Idk. I'm sure you had to be in my shoes to really understand, I was just so mad. I still kinda am.


I hate the smell of new jeans.

Saturday, January 10, 2009

This isn't just "goodbye", this is "I can't stand you."


I had a panic attack yesterday in school. The worst one I've ever had, it came out of no where. And, seriously if I'd even give you the disgusting facts there's no way you'd think I was being dramatic.
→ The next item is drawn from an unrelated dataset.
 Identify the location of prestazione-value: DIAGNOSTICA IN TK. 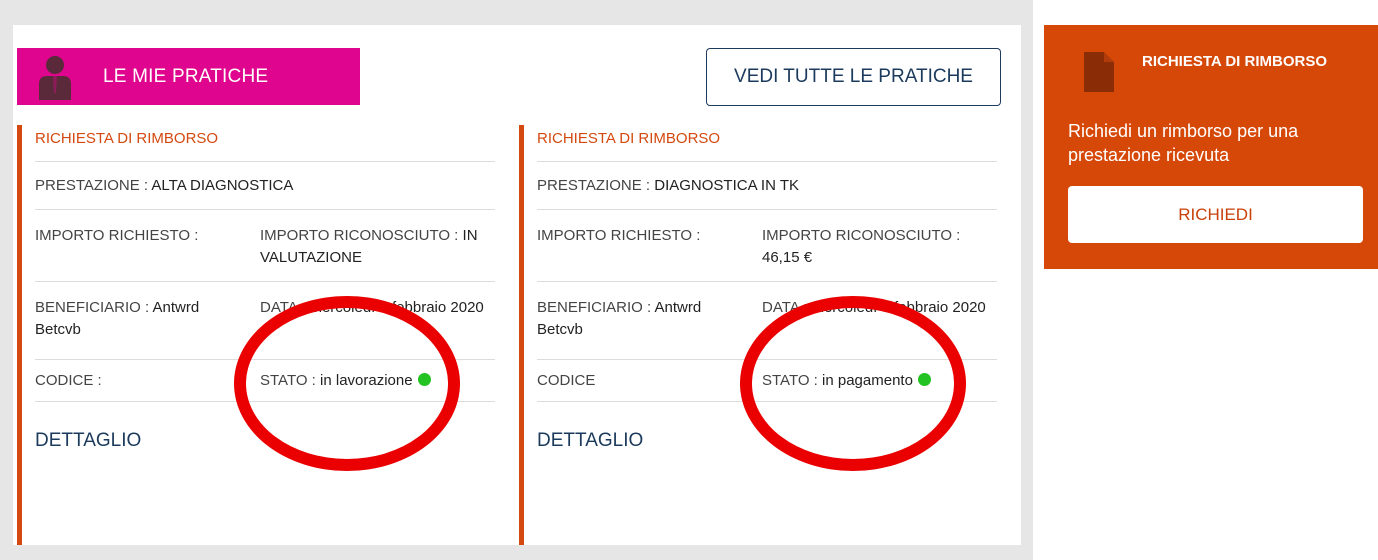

I still feel kinda weird.
But after I had it and calmed down, I got sooooo hyper.

Bah.


So, I miss home, so much.


Here isn't bad though.

Sunday, January 4, 2009

Saturday, January 3, 2009

December 23rd.

I sleep through the alarms,
I sleep to rid your finger tips.
When I sleep I feel numb.
When I breath, I am numb.
I can't escape.
There is never an impulsive escape.
I washed all mine down the sink.
You are no substitute..
You have no substance.
I'm the best actress.
I make my smile, I make my mask.
I kiss you, I just act.
I think, I feel, you have no idea.
I give you my heart as shield.
With mine around your's,
I take the pain, I take the fall.
I need it for myself.
You don't make me.
You can not break me.
This is my life, my heart.
It was mine from the start..
I am the ghost, in the past.
I can't stop the haunt.
You never stopped the hunt.
I'm the ghost, in your breath.
I'll take it all away.
The beat of your heart,
It was not my song..
This has gone on way too long.
I put my foot down,
But I will not yell.
You will hear, you never listen..
I'm so far away.
I'm cold like December Twenty-Third.

Thursday, January 1, 2009

Funny thing is, I'm afraid of masks.
But I'm a master at making them.

I don't look beautiful when I frown.
Pictures just look better with smiles.
Smiles make people feel better.
People feel less guilty.
But I'm gone.
There is no one to blame.
I'm not strong enough.

If smiles are always fake,
how will I know how to make one real.